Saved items
________________________________________
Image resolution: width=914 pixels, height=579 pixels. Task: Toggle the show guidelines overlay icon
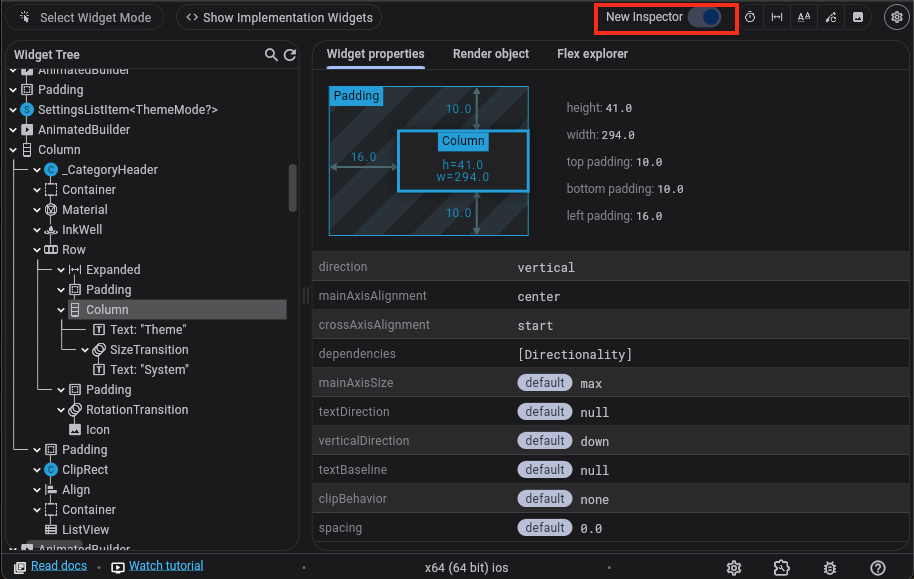coord(778,17)
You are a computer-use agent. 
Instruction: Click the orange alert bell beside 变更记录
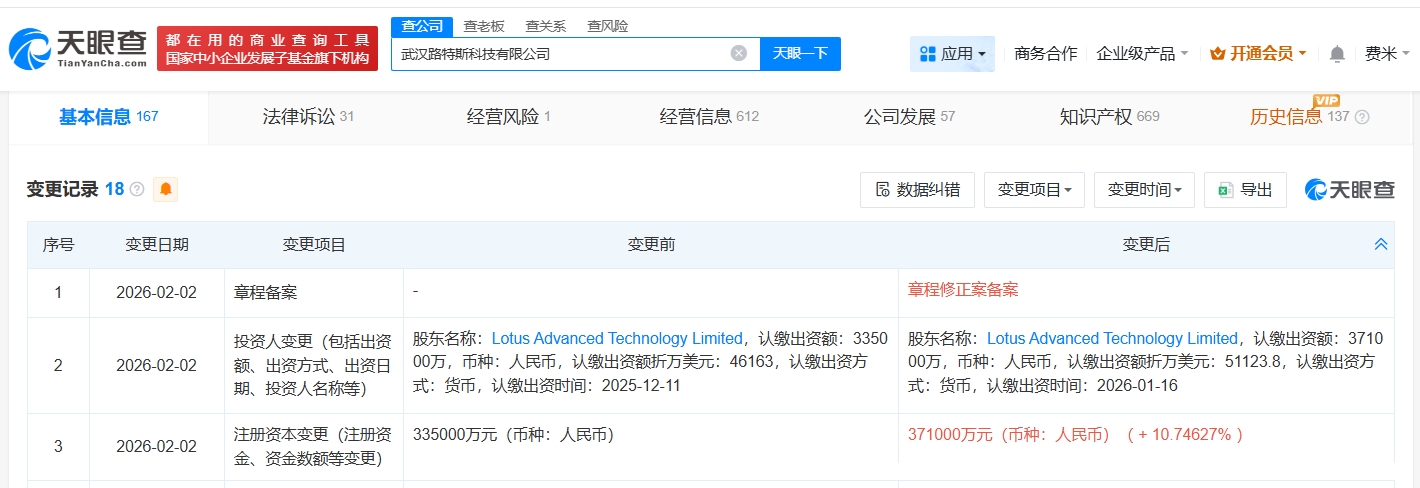(165, 189)
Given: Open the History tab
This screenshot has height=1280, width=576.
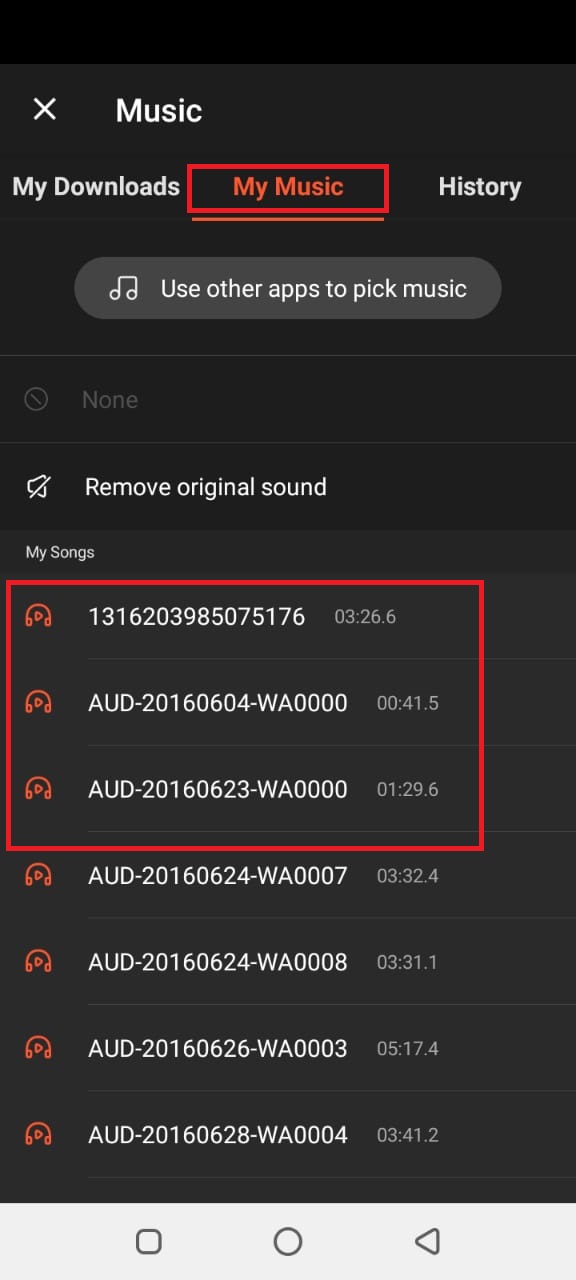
________________________________________
* REQUIRED WORK
Copy every line above word for word, leaving out the pictures.

* WRITTEN ANSWER
Image resolution: width=914 pixels, height=579 pixels. Task: Toggle the show guidelines overlay icon
coord(778,17)
You are a computer-use agent. 
Instruction: Click the orange alert bell beside 变更记录
(165, 189)
Given: Open the History tab
This screenshot has height=1280, width=576.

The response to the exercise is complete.